Identità sarda tra l’altro e l’altrove

Si parla molto di identità sarda, autogoverno, forma statuale e nazione sarda. Nel frattempo la globalizzazione pone il problema di come si rapporti il particolare con il tutto, l’appartenenza con la diversità, il locale con il resto del mondo. È allora il caso di fare qualche riflessione su questi temi crocevia di un futuro costruito liberamente o subìto. L’identità è la consapevolezza che il sardo ha di se stesso, la percezione del proprio Io. Non è uno stato d’animo, un’apparenza. Deo so’ sardu si legge in molti parabrezza delle auto. Quell’espressione può significare l’appartenenza ad una storia, cultura, tradizione. Ma può anche dire una sorta di trionfalismo stucchevole, oppure di una rassegnata appartenenza ad un passato che non finisce mai di finire. È espressione di identità se è coscienza di una specificità sul piano politico, economico, propositivo.
Gli elementi costitutivi di un’identità: io sono nato in questo luogo, ho respirato questa cultura, l’ho messa a confronto con altre culture, ho visto le diversità, ho trattenuto il valore di esse. Non può esistere identità senza un paragone con l’altro e l’altrove. Prima esiste il Tu e poi l’Io: grazie a questo confronto posso dire “io sono”, riconoscermi e riconoscere gli altri. L’identità sarda diventa tale se è il risultato di un confronto leale con altri diversi da me, portatori di una loro identità. Un gioco di differenze costruttivo, senza che nessuno dei due soggetti scompaia perché altrimenti manca il termine di paragone e resta la connotazione negativa di un isolamento. L’identità sarda è fatta di una coscienza storica, di arte, usi e costumi, tradizioni, ambiente, archeologia, lingua. Tutte cose declinate al presente non nella malinconia di un passato.
Un’identità passatista si riduce a qualche particolare folclorico, magari bello e singolare, ma inefficace nel presente. Non parliamo di qualcosa da mostrare ai turisti ma di un’eredità da ridiscutere nell’oggi. Nessun valore, senza questa continua rivisitazione, regge nel tempo; inevitabilmente decade in una forma senza più contenuto. L’identità è un valore aggiunto, una risorsa che può creare ricchezza. Per questo va giocata nei campi della politica, economia, ambiente, cultura, nella produzione di merci e nell’uso delle risorse. Consapevoli che davanti a noi ci sono interessi contrastanti con i nostri.
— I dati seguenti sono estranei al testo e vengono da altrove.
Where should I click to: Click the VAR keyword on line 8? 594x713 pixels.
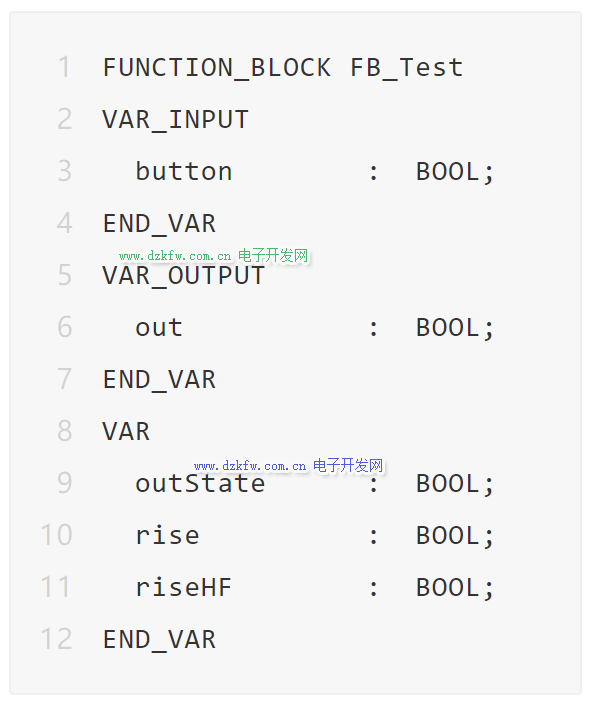click(126, 432)
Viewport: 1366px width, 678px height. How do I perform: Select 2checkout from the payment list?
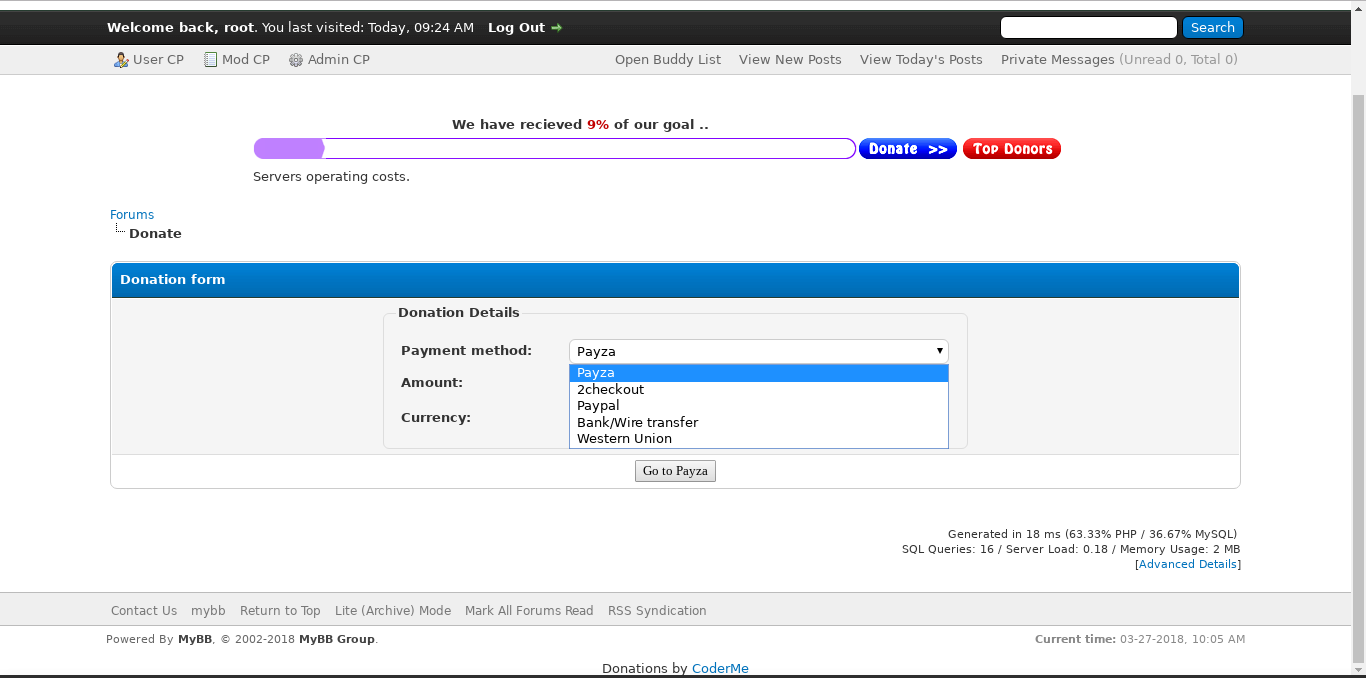[x=610, y=390]
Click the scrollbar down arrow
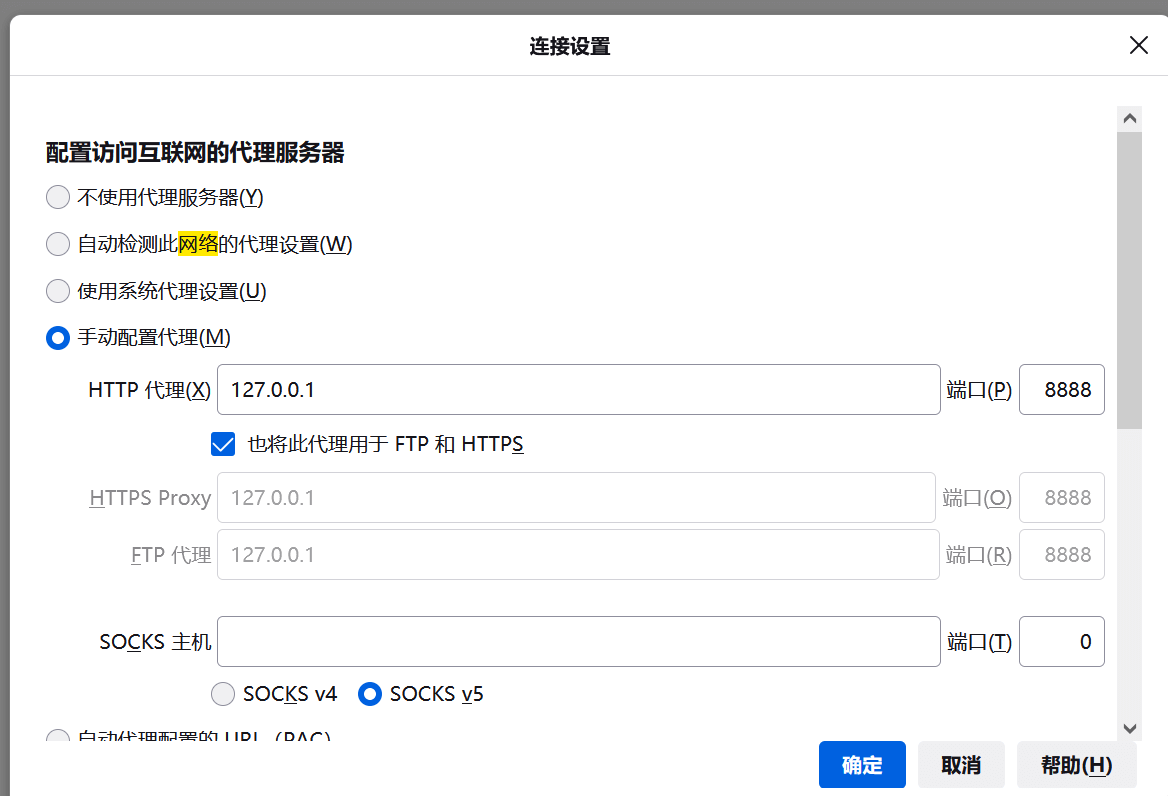The width and height of the screenshot is (1168, 796). pos(1129,728)
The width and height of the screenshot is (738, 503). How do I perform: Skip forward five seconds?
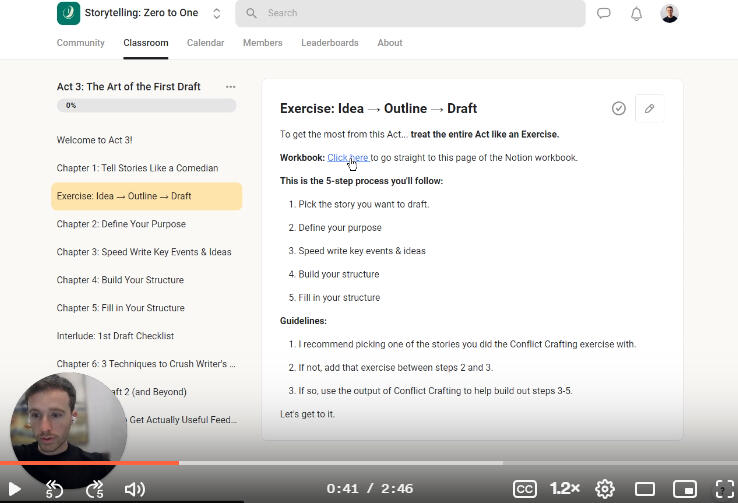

L’identità non si eredita. Si ereditano tutt’al più alcuni valori che poi vanno messi a frutto. L’identità si costruisce ogni giorno nel pensare, fare, comunicare; non si tratta di una casa o di una tanca che riceviamo per successione dinastica. Non ha senso cercare rifugio sotto l’ombra dei nuraghi. Un passato monotonamente riproposto provoca, alla fine, il rigetto e si mostra impotente ed estraneo alle sfide odierne. Altra cosa è un’identità che vuole decidere e scegliere, misurarsi con la realtà e declinarla in sardo e non con il linguaggio del supermercato.